Not sure if it's exactly what you're looking for but you could consider tarsnap.com, which is an online storage company heavily focused on user security/privacy. It's been around for many years now and is run by HN's cperciva (IIRC), who seems to be quite knowledgeable with all things security.
And if someone were working on this (or hoping to) how could they reach you to let you know about a beta/alpha? (genuine question, I've been thinking about something similar).
"How could any business person in a sane state of mind choose to share its data with some 3rd party company"
How many businesses actually own dark fiber and use it for 100% of electronic communications? Unless you're DoD, you're most likely choosing to share your data with some 3rd party company. And if you are DoD, you're so big that you may as well be.

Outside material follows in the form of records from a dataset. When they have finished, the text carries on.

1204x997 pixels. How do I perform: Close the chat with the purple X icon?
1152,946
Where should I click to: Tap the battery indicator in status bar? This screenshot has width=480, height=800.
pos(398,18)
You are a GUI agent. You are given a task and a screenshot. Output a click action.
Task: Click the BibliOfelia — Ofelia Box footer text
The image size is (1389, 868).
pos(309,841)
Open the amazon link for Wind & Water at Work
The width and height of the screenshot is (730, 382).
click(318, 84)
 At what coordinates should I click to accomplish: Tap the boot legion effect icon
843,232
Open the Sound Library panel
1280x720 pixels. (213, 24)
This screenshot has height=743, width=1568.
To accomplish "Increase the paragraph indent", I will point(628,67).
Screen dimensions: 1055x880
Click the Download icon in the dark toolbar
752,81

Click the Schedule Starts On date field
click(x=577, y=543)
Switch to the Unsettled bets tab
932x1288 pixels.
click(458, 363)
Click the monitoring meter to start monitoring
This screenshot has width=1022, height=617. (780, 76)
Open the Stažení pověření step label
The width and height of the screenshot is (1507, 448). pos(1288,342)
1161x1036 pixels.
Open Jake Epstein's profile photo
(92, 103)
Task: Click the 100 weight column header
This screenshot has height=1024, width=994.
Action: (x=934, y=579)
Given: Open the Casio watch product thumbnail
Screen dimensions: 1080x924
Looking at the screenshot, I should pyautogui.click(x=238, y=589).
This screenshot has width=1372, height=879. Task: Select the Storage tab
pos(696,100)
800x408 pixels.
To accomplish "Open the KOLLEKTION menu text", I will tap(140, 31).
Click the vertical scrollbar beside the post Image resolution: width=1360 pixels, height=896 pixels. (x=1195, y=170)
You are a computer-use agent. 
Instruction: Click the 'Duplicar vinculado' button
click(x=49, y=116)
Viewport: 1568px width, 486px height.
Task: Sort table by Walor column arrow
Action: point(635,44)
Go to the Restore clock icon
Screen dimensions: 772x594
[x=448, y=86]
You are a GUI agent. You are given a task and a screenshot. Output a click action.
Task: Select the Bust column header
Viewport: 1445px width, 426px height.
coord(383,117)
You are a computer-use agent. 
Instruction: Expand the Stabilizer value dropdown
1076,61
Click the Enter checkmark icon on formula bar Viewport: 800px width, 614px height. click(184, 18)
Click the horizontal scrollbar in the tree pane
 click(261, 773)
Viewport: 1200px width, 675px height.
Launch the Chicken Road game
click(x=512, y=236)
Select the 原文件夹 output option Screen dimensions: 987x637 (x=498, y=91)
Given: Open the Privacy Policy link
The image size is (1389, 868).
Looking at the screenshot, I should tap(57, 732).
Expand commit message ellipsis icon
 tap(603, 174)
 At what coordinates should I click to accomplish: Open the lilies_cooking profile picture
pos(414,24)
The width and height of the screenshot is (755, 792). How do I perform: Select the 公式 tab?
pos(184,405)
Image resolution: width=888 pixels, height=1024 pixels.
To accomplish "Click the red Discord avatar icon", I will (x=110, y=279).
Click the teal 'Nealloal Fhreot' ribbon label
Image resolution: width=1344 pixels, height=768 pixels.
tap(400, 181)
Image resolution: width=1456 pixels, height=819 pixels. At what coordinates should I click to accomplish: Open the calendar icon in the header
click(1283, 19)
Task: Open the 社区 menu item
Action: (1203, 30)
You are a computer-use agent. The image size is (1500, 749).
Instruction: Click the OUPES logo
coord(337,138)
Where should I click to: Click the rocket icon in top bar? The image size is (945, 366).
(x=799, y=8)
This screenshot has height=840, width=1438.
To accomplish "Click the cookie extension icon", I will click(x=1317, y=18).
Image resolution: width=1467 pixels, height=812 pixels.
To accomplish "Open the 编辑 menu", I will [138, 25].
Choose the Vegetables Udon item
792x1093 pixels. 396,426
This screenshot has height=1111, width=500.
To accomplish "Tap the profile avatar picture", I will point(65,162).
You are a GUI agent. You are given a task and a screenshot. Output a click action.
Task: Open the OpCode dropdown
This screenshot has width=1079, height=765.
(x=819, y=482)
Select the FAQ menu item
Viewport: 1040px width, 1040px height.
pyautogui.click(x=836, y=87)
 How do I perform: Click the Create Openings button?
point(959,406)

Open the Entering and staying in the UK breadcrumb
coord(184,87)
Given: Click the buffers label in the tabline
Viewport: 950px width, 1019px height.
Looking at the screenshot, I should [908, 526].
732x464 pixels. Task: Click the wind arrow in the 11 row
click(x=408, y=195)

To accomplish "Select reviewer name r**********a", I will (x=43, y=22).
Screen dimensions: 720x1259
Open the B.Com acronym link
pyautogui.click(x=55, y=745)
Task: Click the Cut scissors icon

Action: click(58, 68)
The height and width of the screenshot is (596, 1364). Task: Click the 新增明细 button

Businesses have been carrying information through AT&T, the U.S. Mail, couriers, Western Union, etc. for decades without batting an eye. Why should Google and Facebook be different?
(edit) It is really shocking how absolutely mind-bogglingly ignorant people are when it comes to their data privacy matters. How could any business person in a sane state of mind choose to share its data with some 3rd party company. Business plans, emails, everything. And Google actively promoting such behavior and endorsing ignorance - this goes well beyond "evil." It is one of the greatest disservices to the state of the digital culture of our times. So, yeah, great to see more of the same. Yay to the gDrive!